:: Stated problem ::
Retype the data below exactly as it appears, line for line.

^^^^^^^^^^^^^^^^

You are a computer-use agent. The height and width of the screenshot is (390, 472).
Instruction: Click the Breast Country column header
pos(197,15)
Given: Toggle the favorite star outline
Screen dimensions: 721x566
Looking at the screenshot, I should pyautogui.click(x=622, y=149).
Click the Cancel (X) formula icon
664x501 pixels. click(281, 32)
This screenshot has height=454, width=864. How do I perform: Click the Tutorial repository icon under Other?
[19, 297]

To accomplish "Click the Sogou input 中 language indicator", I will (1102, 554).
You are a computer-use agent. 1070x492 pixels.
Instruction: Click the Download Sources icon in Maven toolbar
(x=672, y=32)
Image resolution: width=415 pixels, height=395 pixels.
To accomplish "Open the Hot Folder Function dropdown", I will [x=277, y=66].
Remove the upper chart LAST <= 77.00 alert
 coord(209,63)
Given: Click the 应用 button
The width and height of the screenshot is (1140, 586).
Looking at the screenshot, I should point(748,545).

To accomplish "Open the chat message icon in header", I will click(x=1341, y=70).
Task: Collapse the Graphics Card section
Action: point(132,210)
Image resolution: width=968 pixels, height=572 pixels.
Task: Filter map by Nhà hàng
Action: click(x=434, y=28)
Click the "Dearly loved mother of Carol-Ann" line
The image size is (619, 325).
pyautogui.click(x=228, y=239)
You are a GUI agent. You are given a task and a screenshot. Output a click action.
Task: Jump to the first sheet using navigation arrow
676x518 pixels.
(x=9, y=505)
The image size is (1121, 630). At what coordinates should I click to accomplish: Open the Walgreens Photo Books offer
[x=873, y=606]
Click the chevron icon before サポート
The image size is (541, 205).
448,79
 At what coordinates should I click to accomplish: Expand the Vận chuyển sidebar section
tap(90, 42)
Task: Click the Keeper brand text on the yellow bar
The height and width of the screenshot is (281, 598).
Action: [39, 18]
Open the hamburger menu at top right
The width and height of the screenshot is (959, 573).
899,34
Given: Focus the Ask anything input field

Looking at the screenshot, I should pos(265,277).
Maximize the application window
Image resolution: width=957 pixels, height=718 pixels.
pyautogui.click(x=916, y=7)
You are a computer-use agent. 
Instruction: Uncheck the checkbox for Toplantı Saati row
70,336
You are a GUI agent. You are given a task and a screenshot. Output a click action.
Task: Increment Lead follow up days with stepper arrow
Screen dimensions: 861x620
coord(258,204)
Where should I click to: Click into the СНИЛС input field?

^^^^^^^^^^^^^^^^

:: Exercise response ::
You are a computer-use agent. The height and width of the screenshot is (390, 472).
Instruction: Click the Breast Country column header
pos(197,15)
Given: Toggle the favorite star outline
Screen dimensions: 721x566
Looking at the screenshot, I should pyautogui.click(x=622, y=149).
Click the Cancel (X) formula icon
664x501 pixels. click(281, 32)
This screenshot has height=454, width=864. How do I perform: Click the Tutorial repository icon under Other?
[19, 297]

To accomplish "Click the Sogou input 中 language indicator", I will (1102, 554).
You are a computer-use agent. 1070x492 pixels.
Instruction: Click the Download Sources icon in Maven toolbar
(x=672, y=32)
Image resolution: width=415 pixels, height=395 pixels.
To accomplish "Open the Hot Folder Function dropdown", I will [x=277, y=66].
Remove the upper chart LAST <= 77.00 alert
 coord(209,63)
Given: Click the 应用 button
The width and height of the screenshot is (1140, 586).
Looking at the screenshot, I should point(748,545).

To accomplish "Open the chat message icon in header", I will click(x=1341, y=70).
Task: Collapse the Graphics Card section
Action: point(132,210)
Image resolution: width=968 pixels, height=572 pixels.
Task: Filter map by Nhà hàng
Action: click(x=434, y=28)
Click the "Dearly loved mother of Carol-Ann" line
The image size is (619, 325).
pyautogui.click(x=228, y=239)
You are a GUI agent. You are given a task and a screenshot. Output a click action.
Task: Jump to the first sheet using navigation arrow
676x518 pixels.
(x=9, y=505)
The image size is (1121, 630). At what coordinates should I click to accomplish: Open the Walgreens Photo Books offer
[x=873, y=606]
Click the chevron icon before サポート
The image size is (541, 205).
448,79
 At what coordinates should I click to accomplish: Expand the Vận chuyển sidebar section
tap(90, 42)
Task: Click the Keeper brand text on the yellow bar
The height and width of the screenshot is (281, 598).
Action: [39, 18]
Open the hamburger menu at top right
The width and height of the screenshot is (959, 573).
899,34
Given: Focus the Ask anything input field

Looking at the screenshot, I should pos(265,277).
Maximize the application window
Image resolution: width=957 pixels, height=718 pixels.
pyautogui.click(x=916, y=7)
You are a computer-use agent. 
Instruction: Uncheck the checkbox for Toplantı Saati row
70,336
You are a GUI agent. You are given a task and a screenshot. Output a click action.
Task: Increment Lead follow up days with stepper arrow
Screen dimensions: 861x620
coord(258,204)
Where should I click to: Click into the СНИЛС input field?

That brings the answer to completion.